[Requirements] Revise the listing below so that every "You are a GUI agent" reads "You are a screen assistant", with all other text left unchanged.

[Data entries]
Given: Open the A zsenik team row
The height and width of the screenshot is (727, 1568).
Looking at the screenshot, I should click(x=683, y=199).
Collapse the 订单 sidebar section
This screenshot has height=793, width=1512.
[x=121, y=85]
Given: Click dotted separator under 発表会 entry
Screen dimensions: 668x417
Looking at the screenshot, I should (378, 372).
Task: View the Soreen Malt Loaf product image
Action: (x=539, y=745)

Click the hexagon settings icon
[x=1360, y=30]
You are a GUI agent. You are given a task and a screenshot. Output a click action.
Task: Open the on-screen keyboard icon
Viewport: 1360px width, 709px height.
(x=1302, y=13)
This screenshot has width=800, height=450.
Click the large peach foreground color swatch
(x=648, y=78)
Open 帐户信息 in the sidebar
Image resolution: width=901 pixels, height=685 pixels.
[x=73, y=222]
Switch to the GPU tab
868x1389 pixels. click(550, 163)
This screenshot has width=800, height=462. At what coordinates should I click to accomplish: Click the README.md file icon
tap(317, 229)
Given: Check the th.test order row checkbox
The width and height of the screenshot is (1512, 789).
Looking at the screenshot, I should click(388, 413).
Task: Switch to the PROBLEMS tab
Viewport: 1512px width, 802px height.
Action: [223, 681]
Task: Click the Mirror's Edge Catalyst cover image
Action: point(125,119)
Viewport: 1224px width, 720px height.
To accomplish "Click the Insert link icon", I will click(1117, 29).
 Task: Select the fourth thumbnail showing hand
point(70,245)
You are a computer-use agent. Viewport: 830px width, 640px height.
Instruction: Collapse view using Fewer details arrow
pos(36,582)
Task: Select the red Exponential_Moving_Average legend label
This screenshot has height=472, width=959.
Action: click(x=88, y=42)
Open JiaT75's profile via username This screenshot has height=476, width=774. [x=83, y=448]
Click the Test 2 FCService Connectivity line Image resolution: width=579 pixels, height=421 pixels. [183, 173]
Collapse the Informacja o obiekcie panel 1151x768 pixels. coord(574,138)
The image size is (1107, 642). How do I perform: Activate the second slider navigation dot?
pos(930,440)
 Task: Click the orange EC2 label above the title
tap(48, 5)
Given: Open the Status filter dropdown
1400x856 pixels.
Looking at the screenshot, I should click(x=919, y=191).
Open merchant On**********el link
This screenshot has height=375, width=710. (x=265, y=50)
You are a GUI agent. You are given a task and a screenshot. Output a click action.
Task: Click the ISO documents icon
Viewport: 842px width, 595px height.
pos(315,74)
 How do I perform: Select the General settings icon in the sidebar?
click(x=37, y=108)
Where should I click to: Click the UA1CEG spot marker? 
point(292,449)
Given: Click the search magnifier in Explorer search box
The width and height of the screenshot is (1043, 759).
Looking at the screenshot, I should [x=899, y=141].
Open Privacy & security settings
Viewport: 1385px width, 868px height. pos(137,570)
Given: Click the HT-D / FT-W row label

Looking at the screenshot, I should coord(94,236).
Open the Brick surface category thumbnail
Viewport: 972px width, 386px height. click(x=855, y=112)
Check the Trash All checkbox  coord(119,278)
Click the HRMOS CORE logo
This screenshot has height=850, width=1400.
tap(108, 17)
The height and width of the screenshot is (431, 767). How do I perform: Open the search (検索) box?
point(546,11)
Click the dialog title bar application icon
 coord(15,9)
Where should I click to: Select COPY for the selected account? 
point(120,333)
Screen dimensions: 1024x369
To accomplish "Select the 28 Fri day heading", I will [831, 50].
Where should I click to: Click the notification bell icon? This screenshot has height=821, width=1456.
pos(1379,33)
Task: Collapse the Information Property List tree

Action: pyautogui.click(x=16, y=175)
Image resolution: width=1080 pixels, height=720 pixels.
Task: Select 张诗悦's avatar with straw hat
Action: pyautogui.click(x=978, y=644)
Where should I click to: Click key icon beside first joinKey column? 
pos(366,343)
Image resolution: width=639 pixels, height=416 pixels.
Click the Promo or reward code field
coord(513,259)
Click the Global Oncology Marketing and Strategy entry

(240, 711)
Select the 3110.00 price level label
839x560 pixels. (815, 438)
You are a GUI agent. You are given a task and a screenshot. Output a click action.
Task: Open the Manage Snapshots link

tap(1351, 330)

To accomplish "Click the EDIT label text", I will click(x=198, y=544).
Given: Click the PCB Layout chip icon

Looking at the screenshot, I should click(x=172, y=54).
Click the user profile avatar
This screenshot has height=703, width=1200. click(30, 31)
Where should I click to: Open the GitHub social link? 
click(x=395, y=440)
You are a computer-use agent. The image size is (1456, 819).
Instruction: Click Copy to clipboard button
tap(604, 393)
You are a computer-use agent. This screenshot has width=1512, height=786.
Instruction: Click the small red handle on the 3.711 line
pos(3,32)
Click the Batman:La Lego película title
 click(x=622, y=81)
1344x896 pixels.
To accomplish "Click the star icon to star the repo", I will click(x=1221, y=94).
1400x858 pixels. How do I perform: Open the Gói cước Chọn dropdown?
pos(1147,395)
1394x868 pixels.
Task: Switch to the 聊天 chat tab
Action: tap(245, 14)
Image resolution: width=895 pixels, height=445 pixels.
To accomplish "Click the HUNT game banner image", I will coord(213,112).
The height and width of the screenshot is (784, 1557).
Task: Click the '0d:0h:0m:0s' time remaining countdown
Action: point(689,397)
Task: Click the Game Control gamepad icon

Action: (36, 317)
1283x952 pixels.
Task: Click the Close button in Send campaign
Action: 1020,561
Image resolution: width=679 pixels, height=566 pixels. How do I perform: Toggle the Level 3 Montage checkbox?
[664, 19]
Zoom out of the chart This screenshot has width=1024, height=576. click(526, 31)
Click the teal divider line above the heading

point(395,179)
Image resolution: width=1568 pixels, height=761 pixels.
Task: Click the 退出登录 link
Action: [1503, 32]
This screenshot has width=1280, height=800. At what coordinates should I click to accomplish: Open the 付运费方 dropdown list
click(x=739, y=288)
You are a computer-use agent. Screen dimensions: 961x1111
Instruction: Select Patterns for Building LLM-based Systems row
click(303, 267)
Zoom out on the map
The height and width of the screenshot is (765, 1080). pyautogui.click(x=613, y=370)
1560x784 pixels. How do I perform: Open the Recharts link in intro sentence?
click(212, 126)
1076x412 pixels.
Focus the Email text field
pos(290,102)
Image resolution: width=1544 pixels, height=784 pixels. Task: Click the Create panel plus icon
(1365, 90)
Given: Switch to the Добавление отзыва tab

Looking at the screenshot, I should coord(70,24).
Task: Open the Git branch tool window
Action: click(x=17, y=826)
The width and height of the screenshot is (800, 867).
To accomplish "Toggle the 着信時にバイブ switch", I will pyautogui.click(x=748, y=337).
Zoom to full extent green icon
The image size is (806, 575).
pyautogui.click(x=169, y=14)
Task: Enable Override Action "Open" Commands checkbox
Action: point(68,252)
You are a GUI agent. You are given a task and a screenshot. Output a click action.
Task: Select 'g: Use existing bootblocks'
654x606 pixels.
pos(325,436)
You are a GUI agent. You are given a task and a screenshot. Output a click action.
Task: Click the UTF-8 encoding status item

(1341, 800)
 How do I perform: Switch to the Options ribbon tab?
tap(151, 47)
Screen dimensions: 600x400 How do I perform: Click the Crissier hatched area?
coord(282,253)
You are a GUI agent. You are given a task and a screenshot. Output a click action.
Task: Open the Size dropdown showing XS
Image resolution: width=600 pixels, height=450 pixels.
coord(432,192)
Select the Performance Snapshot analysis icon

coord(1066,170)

[Written answer]
Given: Open the A zsenik team row
The height and width of the screenshot is (727, 1568).
Looking at the screenshot, I should click(x=683, y=199).
Collapse the 订单 sidebar section
This screenshot has height=793, width=1512.
[x=121, y=85]
Given: Click dotted separator under 発表会 entry
Screen dimensions: 668x417
Looking at the screenshot, I should (378, 372).
Task: View the Soreen Malt Loaf product image
Action: (x=539, y=745)

Click the hexagon settings icon
[x=1360, y=30]
You are a screen assistant. You are given a task and a screenshot. Output a click action.
Task: Open the on-screen keyboard icon
Viewport: 1360px width, 709px height.
(x=1302, y=13)
This screenshot has width=800, height=450.
Click the large peach foreground color swatch
(x=648, y=78)
Open 帐户信息 in the sidebar
Image resolution: width=901 pixels, height=685 pixels.
[x=73, y=222]
Switch to the GPU tab
868x1389 pixels. click(550, 163)
This screenshot has width=800, height=462. At what coordinates should I click to accomplish: Click the README.md file icon
tap(317, 229)
Given: Check the th.test order row checkbox
The width and height of the screenshot is (1512, 789).
Looking at the screenshot, I should click(388, 413).
Task: Switch to the PROBLEMS tab
Viewport: 1512px width, 802px height.
Action: [223, 681]
Task: Click the Mirror's Edge Catalyst cover image
Action: point(125,119)
Viewport: 1224px width, 720px height.
To accomplish "Click the Insert link icon", I will click(1117, 29).
 Task: Select the fourth thumbnail showing hand
point(70,245)
You are a computer-use agent. Viewport: 830px width, 640px height.
Instruction: Collapse view using Fewer details arrow
pos(36,582)
Task: Select the red Exponential_Moving_Average legend label
This screenshot has height=472, width=959.
Action: click(x=88, y=42)
Open JiaT75's profile via username This screenshot has height=476, width=774. [x=83, y=448]
Click the Test 2 FCService Connectivity line Image resolution: width=579 pixels, height=421 pixels. [183, 173]
Collapse the Informacja o obiekcie panel 1151x768 pixels. coord(574,138)
The image size is (1107, 642). How do I perform: Activate the second slider navigation dot?
pos(930,440)
 Task: Click the orange EC2 label above the title
tap(48, 5)
Given: Open the Status filter dropdown
1400x856 pixels.
Looking at the screenshot, I should click(x=919, y=191).
Open merchant On**********el link
This screenshot has height=375, width=710. (x=265, y=50)
You are a screen assistant. You are given a task and a screenshot. Output a click action.
Task: Click the ISO documents icon
Viewport: 842px width, 595px height.
pos(315,74)
 How do I perform: Select the General settings icon in the sidebar?
click(x=37, y=108)
Where should I click to: Click the UA1CEG spot marker? 
point(292,449)
Given: Click the search magnifier in Explorer search box
The width and height of the screenshot is (1043, 759).
Looking at the screenshot, I should [x=899, y=141].
Open Privacy & security settings
Viewport: 1385px width, 868px height. pos(137,570)
Given: Click the HT-D / FT-W row label

Looking at the screenshot, I should coord(94,236).
Open the Brick surface category thumbnail
Viewport: 972px width, 386px height. click(x=855, y=112)
Check the Trash All checkbox  coord(119,278)
Click the HRMOS CORE logo
This screenshot has height=850, width=1400.
tap(108, 17)
The height and width of the screenshot is (431, 767). How do I perform: Open the search (検索) box?
point(546,11)
Click the dialog title bar application icon
 coord(15,9)
Where should I click to: Select COPY for the selected account? 
point(120,333)
Screen dimensions: 1024x369
To accomplish "Select the 28 Fri day heading", I will [831, 50].
Where should I click to: Click the notification bell icon? This screenshot has height=821, width=1456.
pos(1379,33)
Task: Collapse the Information Property List tree

Action: pyautogui.click(x=16, y=175)
Image resolution: width=1080 pixels, height=720 pixels.
Task: Select 张诗悦's avatar with straw hat
Action: pyautogui.click(x=978, y=644)
Where should I click to: Click key icon beside first joinKey column? 
pos(366,343)
Image resolution: width=639 pixels, height=416 pixels.
Click the Promo or reward code field
coord(513,259)
Click the Global Oncology Marketing and Strategy entry

(240, 711)
Select the 3110.00 price level label
839x560 pixels. (815, 438)
You are a screen assistant. You are given a task and a screenshot. Output a click action.
Task: Open the Manage Snapshots link

tap(1351, 330)

To accomplish "Click the EDIT label text", I will click(x=198, y=544).
Given: Click the PCB Layout chip icon

Looking at the screenshot, I should click(x=172, y=54).
Click the user profile avatar
This screenshot has height=703, width=1200. click(30, 31)
Where should I click to: Open the GitHub social link? 
click(x=395, y=440)
You are a computer-use agent. The image size is (1456, 819).
Instruction: Click Copy to clipboard button
tap(604, 393)
You are a computer-use agent. This screenshot has width=1512, height=786.
Instruction: Click the small red handle on the 3.711 line
pos(3,32)
Click the Batman:La Lego película title
 click(x=622, y=81)
1344x896 pixels.
To accomplish "Click the star icon to star the repo", I will click(x=1221, y=94).
1400x858 pixels. How do I perform: Open the Gói cước Chọn dropdown?
pos(1147,395)
1394x868 pixels.
Task: Switch to the 聊天 chat tab
Action: tap(245, 14)
Image resolution: width=895 pixels, height=445 pixels.
To accomplish "Click the HUNT game banner image", I will coord(213,112).
The height and width of the screenshot is (784, 1557).
Task: Click the '0d:0h:0m:0s' time remaining countdown
Action: point(689,397)
Task: Click the Game Control gamepad icon

Action: (36, 317)
1283x952 pixels.
Task: Click the Close button in Send campaign
Action: 1020,561
Image resolution: width=679 pixels, height=566 pixels. How do I perform: Toggle the Level 3 Montage checkbox?
[664, 19]
Zoom out of the chart This screenshot has width=1024, height=576. click(526, 31)
Click the teal divider line above the heading

point(395,179)
Image resolution: width=1568 pixels, height=761 pixels.
Task: Click the 退出登录 link
Action: [1503, 32]
This screenshot has width=1280, height=800. At what coordinates should I click to accomplish: Open the 付运费方 dropdown list
click(x=739, y=288)
You are a computer-use agent. Screen dimensions: 961x1111
Instruction: Select Patterns for Building LLM-based Systems row
click(303, 267)
Zoom out on the map
The height and width of the screenshot is (765, 1080). pyautogui.click(x=613, y=370)
1560x784 pixels. How do I perform: Open the Recharts link in intro sentence?
click(212, 126)
1076x412 pixels.
Focus the Email text field
pos(290,102)
Image resolution: width=1544 pixels, height=784 pixels. Task: Click the Create panel plus icon
(1365, 90)
Given: Switch to the Добавление отзыва tab

Looking at the screenshot, I should coord(70,24).
Task: Open the Git branch tool window
Action: click(x=17, y=826)
The width and height of the screenshot is (800, 867).
To accomplish "Toggle the 着信時にバイブ switch", I will pyautogui.click(x=748, y=337).
Zoom to full extent green icon
The image size is (806, 575).
pyautogui.click(x=169, y=14)
Task: Enable Override Action "Open" Commands checkbox
Action: point(68,252)
You are a screen assistant. You are given a task and a screenshot. Output a click action.
Task: Select 'g: Use existing bootblocks'
654x606 pixels.
pos(325,436)
You are a screen assistant. You are given a task and a screenshot. Output a click action.
Task: Click the UTF-8 encoding status item

(1341, 800)
 How do I perform: Switch to the Options ribbon tab?
tap(151, 47)
Screen dimensions: 600x400 How do I perform: Click the Crissier hatched area?
coord(282,253)
You are a screen assistant. You are given a task and a screenshot. Output a click action.
Task: Open the Size dropdown showing XS
Image resolution: width=600 pixels, height=450 pixels.
coord(432,192)
Select the Performance Snapshot analysis icon

coord(1066,170)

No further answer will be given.